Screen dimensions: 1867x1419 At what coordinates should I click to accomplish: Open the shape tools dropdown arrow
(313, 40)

• • • • • • •

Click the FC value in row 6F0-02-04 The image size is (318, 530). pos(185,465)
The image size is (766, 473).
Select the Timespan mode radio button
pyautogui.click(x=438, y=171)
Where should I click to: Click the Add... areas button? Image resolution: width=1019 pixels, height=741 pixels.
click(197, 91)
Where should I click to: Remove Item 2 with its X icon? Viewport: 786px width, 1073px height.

• • • • • • •

> Task objective
Reproduce the data starting with the line containing "Where should I click to: Click" and going on through the line containing "Where should I click to: Remove", swapping "icon" for "symbol" and leaving everything else unchanged.

> Task answer
Where should I click to: Click the Add... areas button? Image resolution: width=1019 pixels, height=741 pixels.
click(197, 91)
Where should I click to: Remove Item 2 with its X symbol? Viewport: 786px width, 1073px height.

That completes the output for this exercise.